Protagonista de numerosas e importantes obras teatrales y películas de autores y realizadores nacionales, el singular Dumont compone a un Kovacs crispado al momento de verbalizar emociones y pensamientos. No le importa mostrarse cínico respecto de su tarea: “Una sesión conmigo dura cincuenta minutos y yo la cobro... caro. Pero es tanto lo que doy, son tantos los temores que sosiego. La gente viene a mí devastada por la angustia y yo ladevuelvo al mundo devastada por la resignación”. Esa parece ser su manera de encarar la propia vida, hasta que aparece la bella Lucía. Quizá sólo entonces intente la proeza de saber quién es realmente. En principio, ante el espectador discurre una pieza de diálogos ágiles y escuetos, construida con las reacciones del terapeuta y su paciente ante asuntos que les atañen profundamente (la dualidad de ella y las frustraciones de la infancia y la adolescencia de él) y con la distorsión cómica (o catártica) del pensamiento y de las emociones de una y otro. Una muestra de esto es la secuencia en que Kovacs cae entre sollozos sobre el diván destinado a sus pacientes.

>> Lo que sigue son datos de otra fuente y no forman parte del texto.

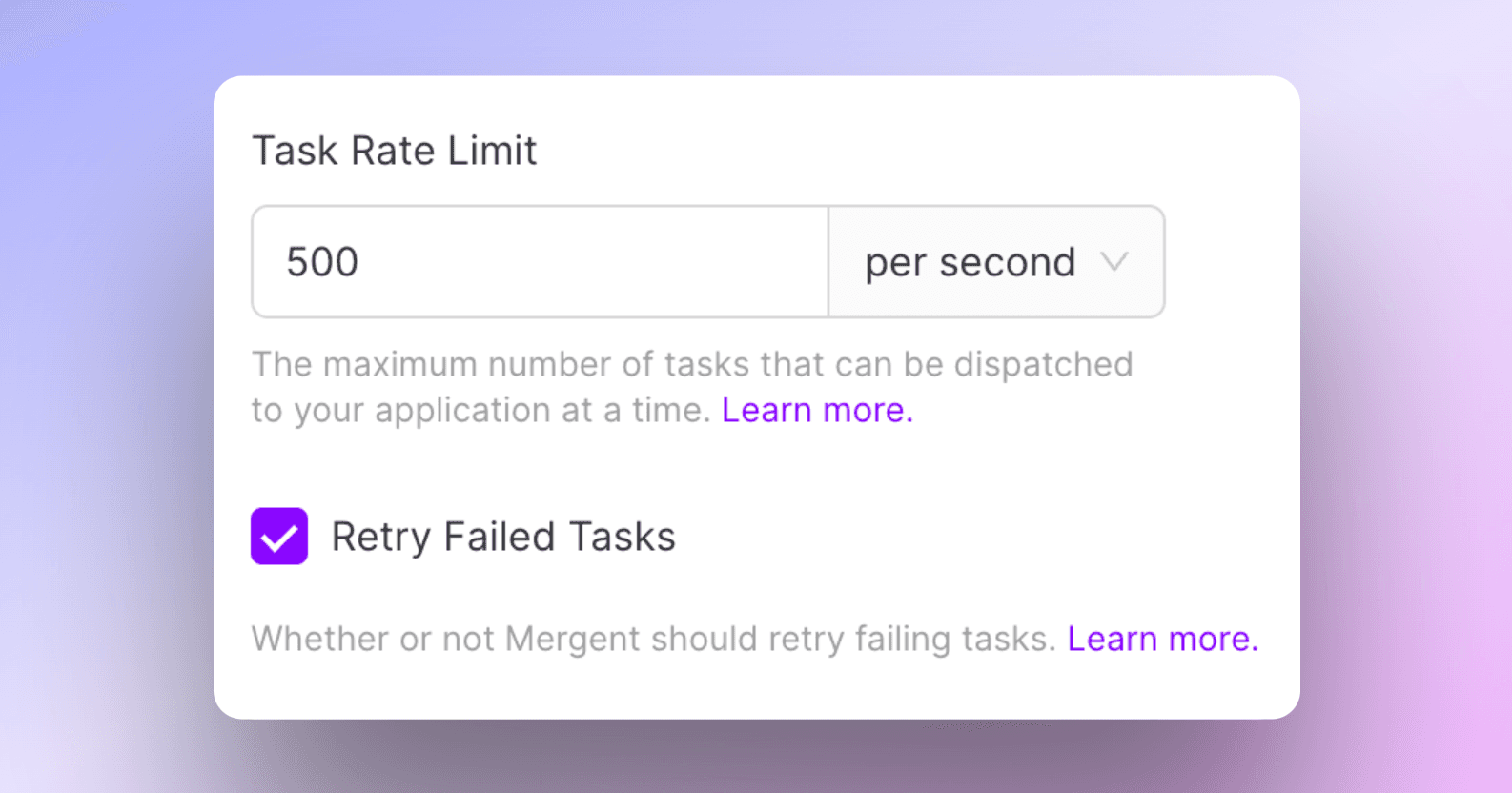Click the downward arrow in the unit selector
This screenshot has width=1512, height=793.
coord(1115,262)
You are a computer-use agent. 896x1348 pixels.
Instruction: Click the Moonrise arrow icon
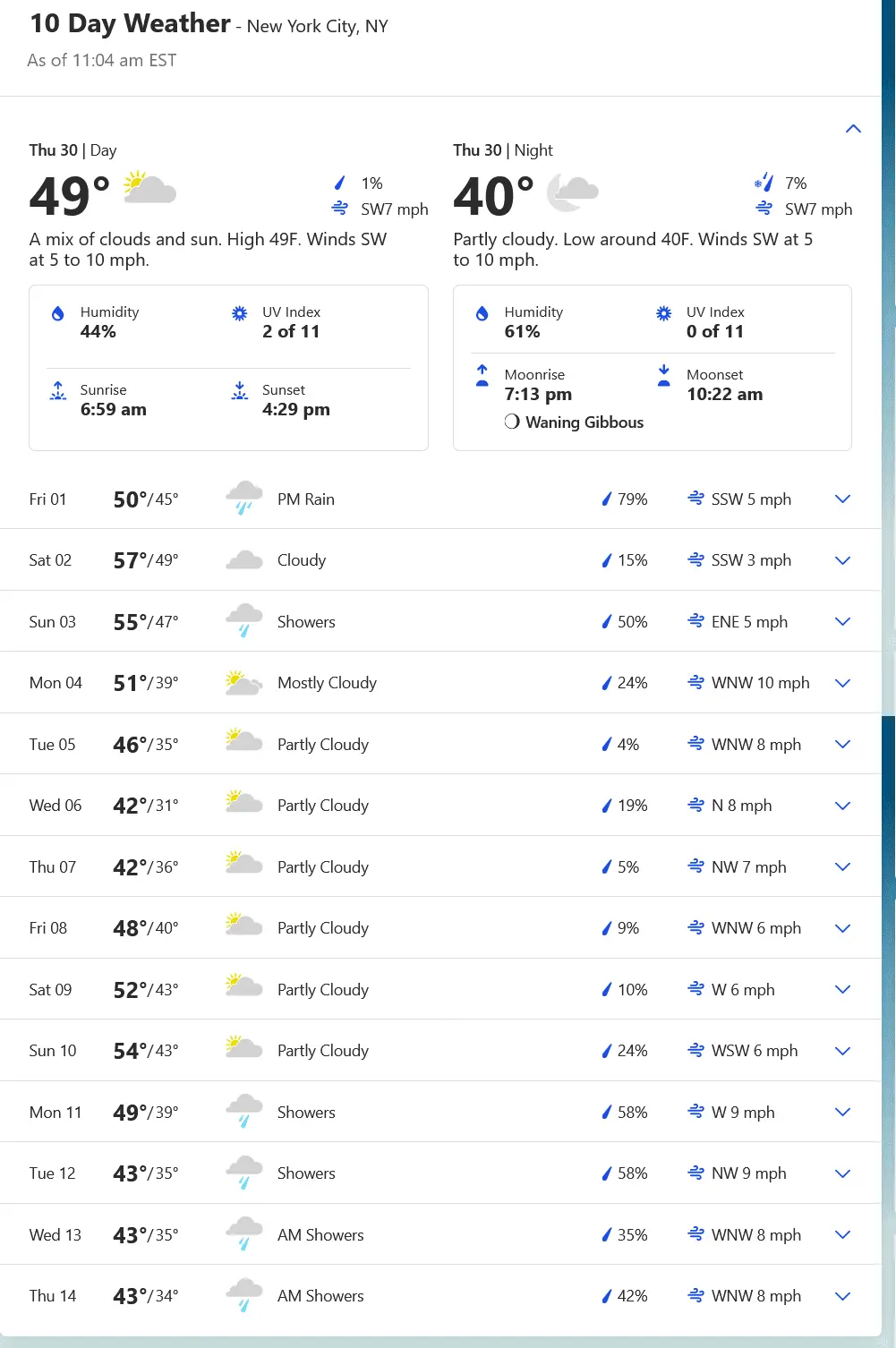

La proyección discontinua de un video funciona a veces como ilustración y otras como broma, pero sin constituirse en un tercer punto de vista. Permite, sí, darle tiempo a la actriz para cumplir con sus dos protagónicos. En ocasiones se convierte en válvula de escape. Esto ocurre en las pausas silenciosas de Kovacs, escasas por otra parte. En este encuentro de dos solitarios castrados por sus parientes (el marido en el caso de Lucía y la madre en el del terapeuta), el subrayado de algunos estereotipos característicos de la comedia ligera constituye un recurso poco feliz. Por ejemplo, que la banda sonora irrumpa con un bolero, y automáticamente la actriz se contonee a su ritmo.
Las escenas más convincentes son las que instalan una comicidad reflexiva. Entre otras, aquella en la que Kovacs –quien sostiene que la cordura es el único remedio contra el sufrimiento– analiza la letra de algunos boleros, o bien la que lo muestra en un aparte dirigido al público, ilustrándolo sobre la técnica adoptada en una escena que, por obvia, no necesita ser explicada (una conversación telefónica con su madre, a punto de ser internada en terapia intensiva). Esta ocurrencia, como los brevísimos apuntes sobre la actualidad contrabandeados en los diálogos, abonan la idea de que, más allá de los dilemas que plantean los personajes sobre lo cursi y lo razonable, Sabor a Freud es un juego escénico donde la ilusión puede ser realidad, y ésta sólo un compendio de símbolos.